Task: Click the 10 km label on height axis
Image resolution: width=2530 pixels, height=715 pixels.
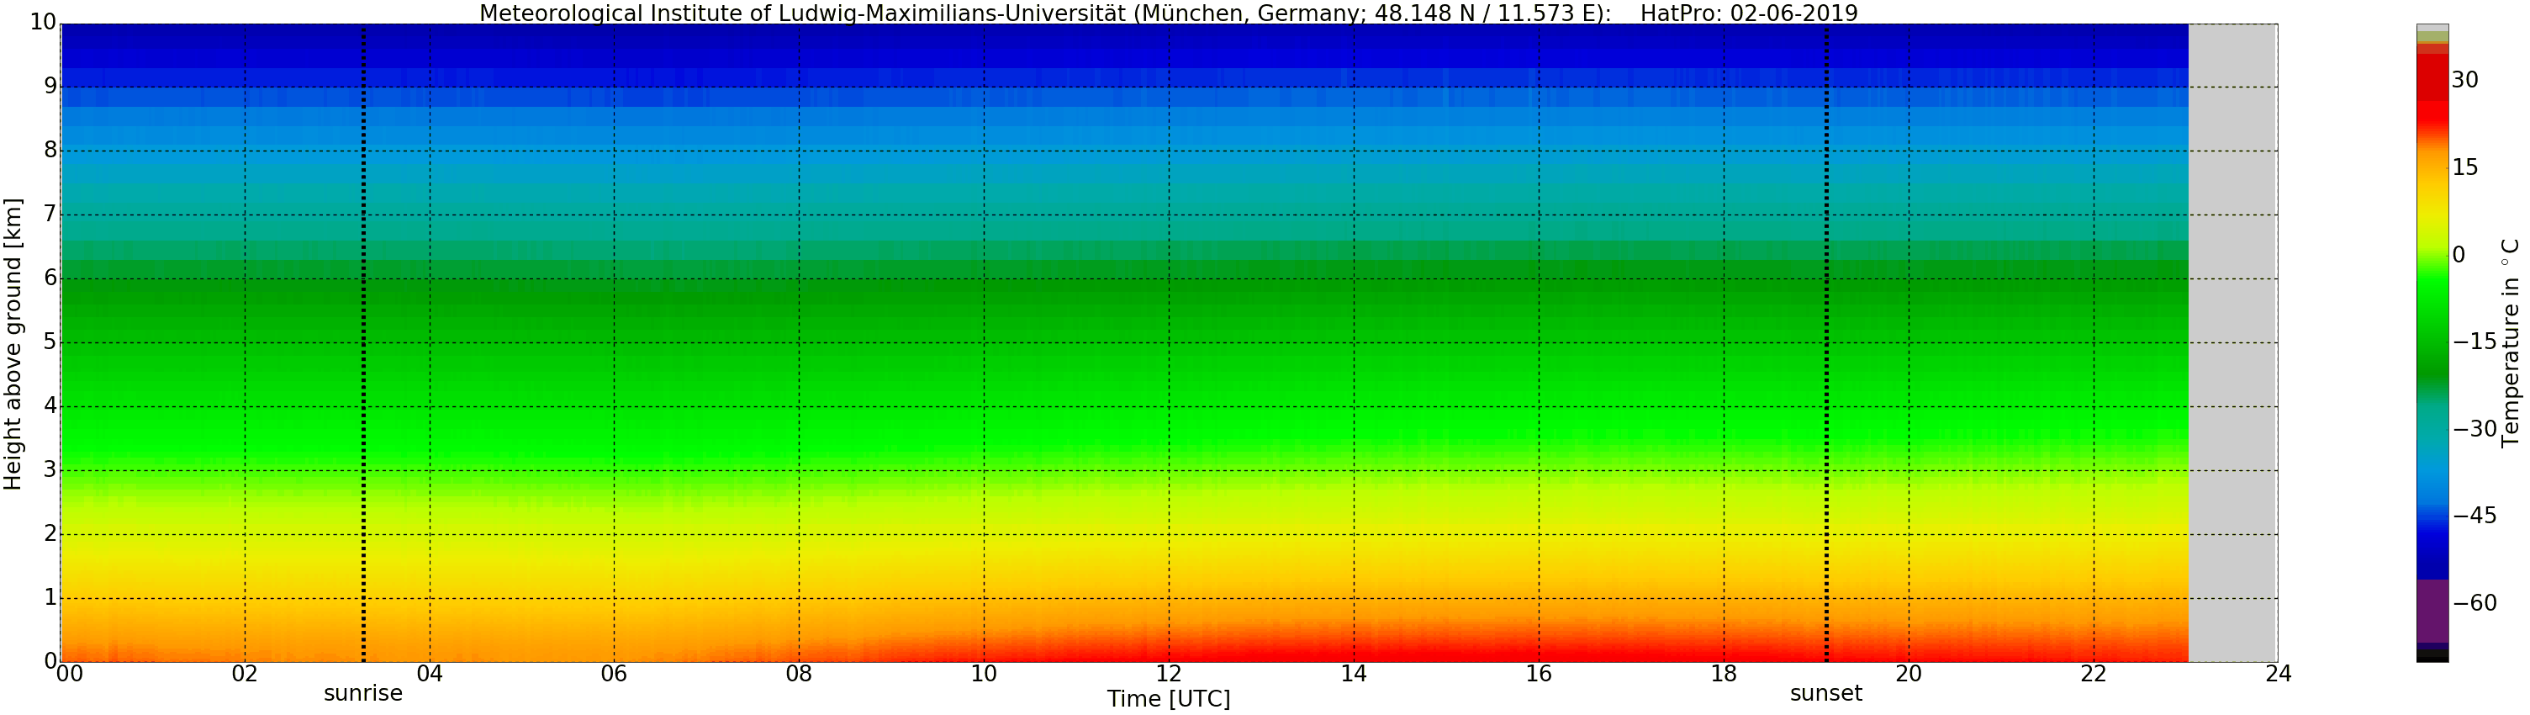Action: [x=42, y=22]
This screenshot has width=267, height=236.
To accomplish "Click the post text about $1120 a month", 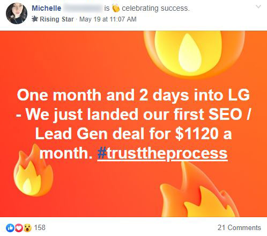I will coord(134,124).
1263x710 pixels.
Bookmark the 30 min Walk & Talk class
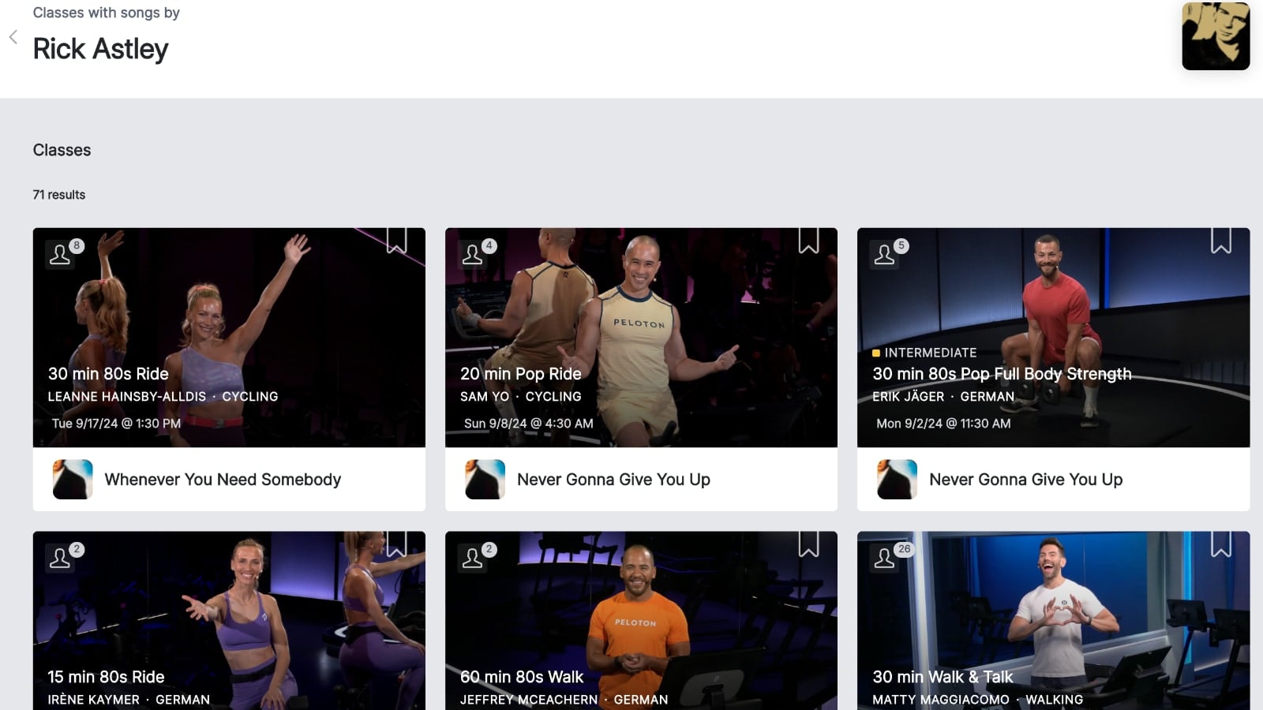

════════════════════

* [REQUIREMENT] Write out, please, the lines of the listing above from the one with "1263x710 pixels." through the very last, exactly as given and with no pictures.

* [FINISHED TASK]
1263x710 pixels.
Bookmark the 30 min Walk & Talk class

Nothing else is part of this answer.